Now the parent Nubank’s company reported its financial performance for the fourth quarter, and in response to rapid revenue growth and improving economy, the company saw its value fall 9% in regular trading today, after falling sharply in recent sessions. Now worth just $8 a share, Now is under water from its IPO price and about a third lower than its all-time high.
It is hardly alone in its struggle. Fintech valuations have taken quite a beating in recent months, perhaps even more so than the larger software market itself; SaaS and cloud stocks have barely covered themselves in glory lately, but declines in fintech stocks could be the crowning glory when it comes to negative returns lately.
The Exchange explores startups, markets and money.

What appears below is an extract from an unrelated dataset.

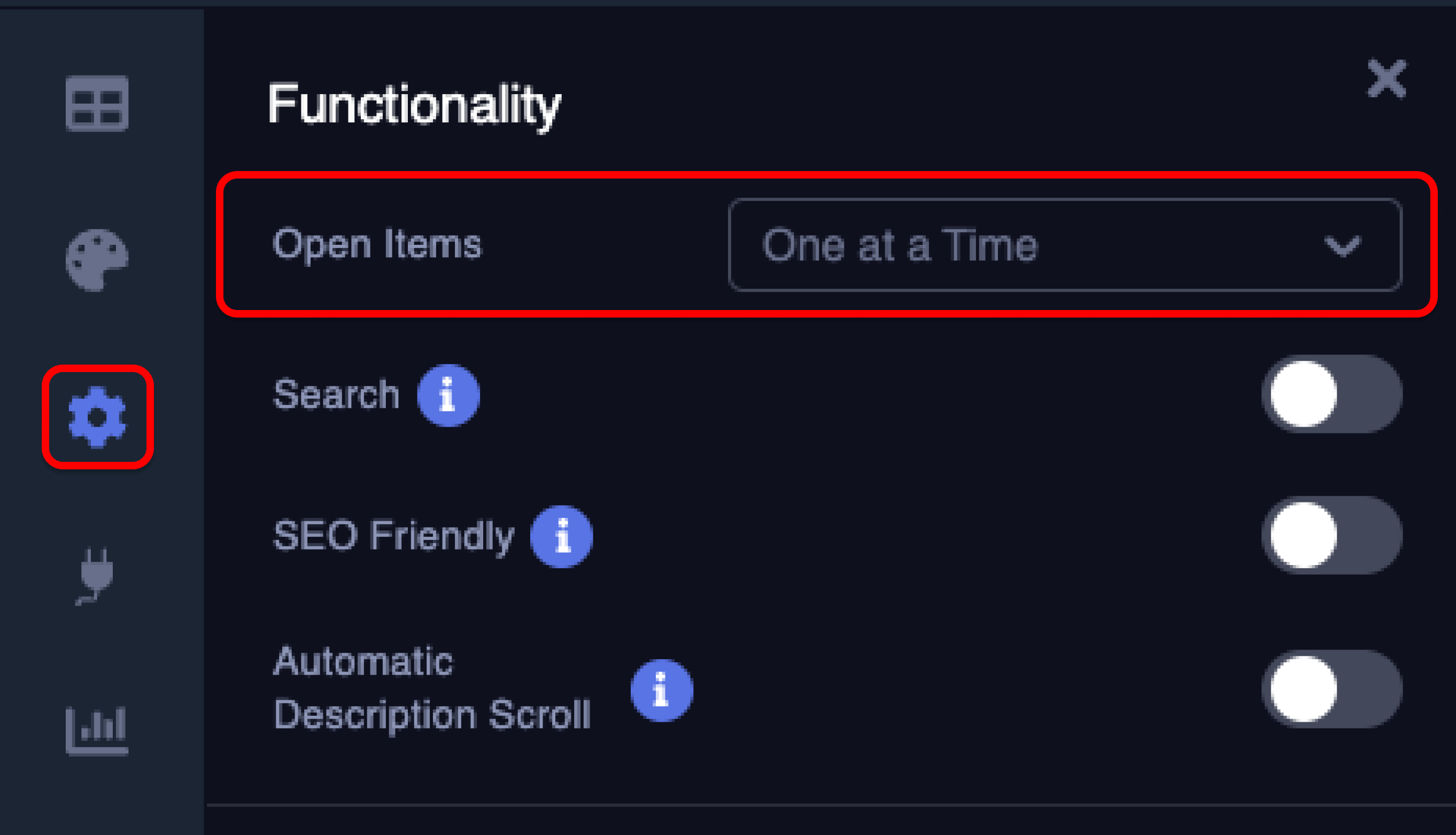Click the divider line below the settings
Image resolution: width=1456 pixels, height=835 pixels.
pos(830,805)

Read it every morning on Marketingwithanoy+ or get The Exchange’s newsletter every Saturday.
Why do we care? Because fintech is arguably the best-funded startup sector. Marketingwithanoy reported earlier this year that fintech startups raised about a fifth of venture capital dollars last year. A full one in five dollars from a record year of venture capital, we must add.
It’s no exaggeration to say that as fintech goes, so is the start-up market, and thus the venture capital return profile.

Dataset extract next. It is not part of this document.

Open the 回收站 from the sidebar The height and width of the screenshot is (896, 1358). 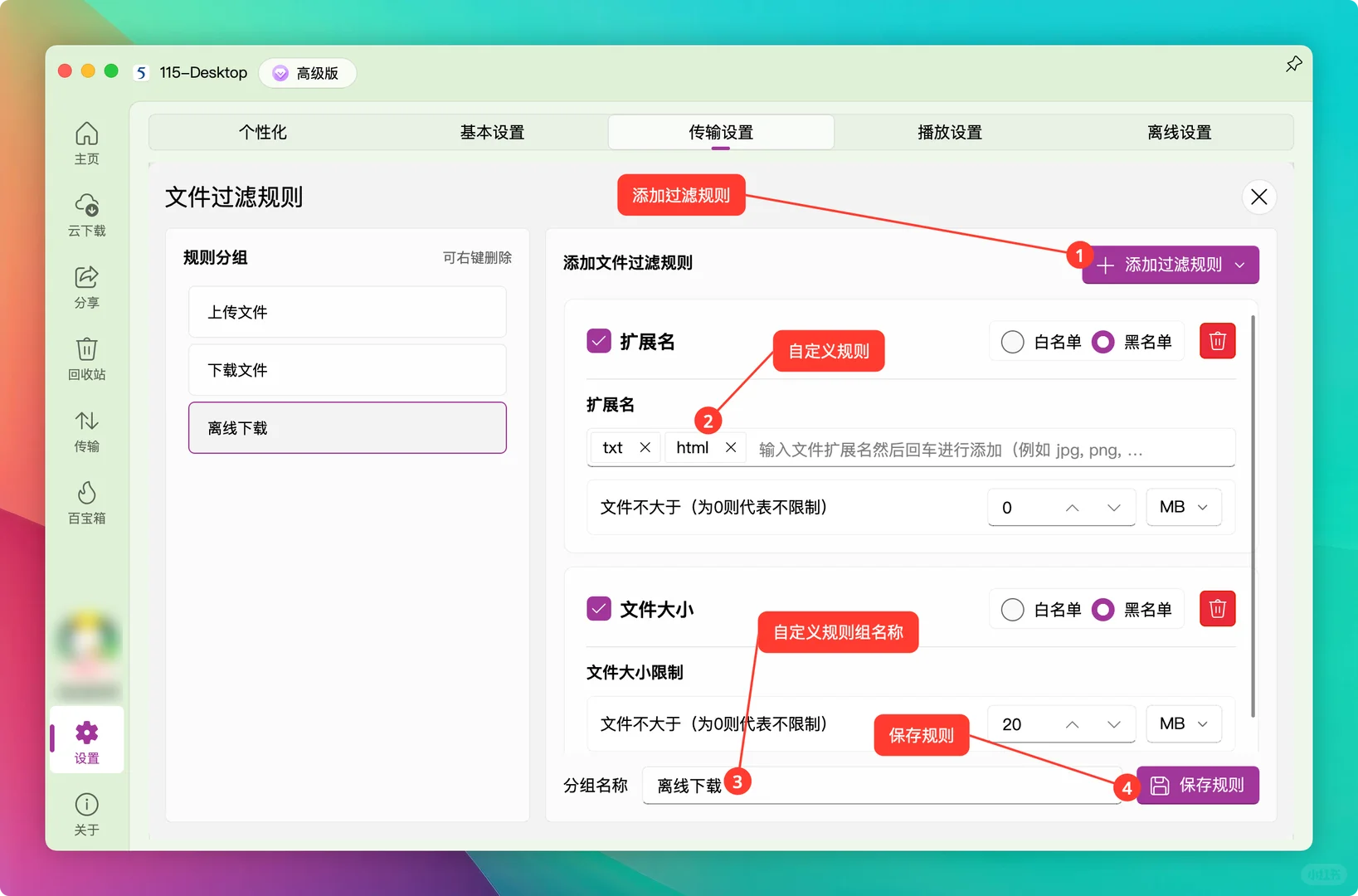(86, 358)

So how are we supposed to strike a balance between falling public market valuations for fintech companies and just insane investment in the private market? That is our question for today. Let’s start with a refresher on the results of fintech venture capital, the fintech liquidity crisis and what has happened to fintech stocks to get our heads around the problem, if not the solution.
Unless you own a lot of shares of financial technology startups, this will be fun.
Venture capital loves fintech
The amount of capital offered to financial technology startups is hard to fathom. In 2021, of a total of $621 billion of invested capital in the general private market under the auspices of ventures, about $131.5 billion across 4,969 deals went to fintech startups. That data, from CB Insights, also indicated that dollar volume for the industry grew faster than deal volume. Which, if you run the numbers, allows for a larger deal size over time.
This comes from an industry that raised $49 billion in 3,491 deals in 2020. That’s a gain of 168% in one year.
You know the names: Brex and Ramp and Airbase were raised in 2021, just like Stripe. And FTX and OpenSea. The list is full of major companies that help both consumers and businesses manage, invest and move money.
Chime raised a massive $750 million Series G last August, a deal that pushed its valuation to about $25 billion. Which, of course, do you think makes the company an IPO candidate for 2022, right? Only maybe, as it turns out. Forbes reports that the company’s IPO has been postponed to the end of 2022, perhaps even the fourth quarter. That was before Now it reported strong growth and its first full-year adjusted profitability, getting a tenth of its value decapitated after suffering declines in previous recent trading sessions.
Does Chime want to go to that market? Probably not, with investors slandering one of its best-known global kin.
Why is this bad?
Nearly $400 billion went to fintech startups from early 2018 to late 2021. That’s an amount that’s hard to swallow, but we can better understand it as increasing pressure. The more money that goes into a given industry’s startups, and the longer that money remains illiquid, the more investors anticipate exits — which, of course, means liquidity through things like IPOs.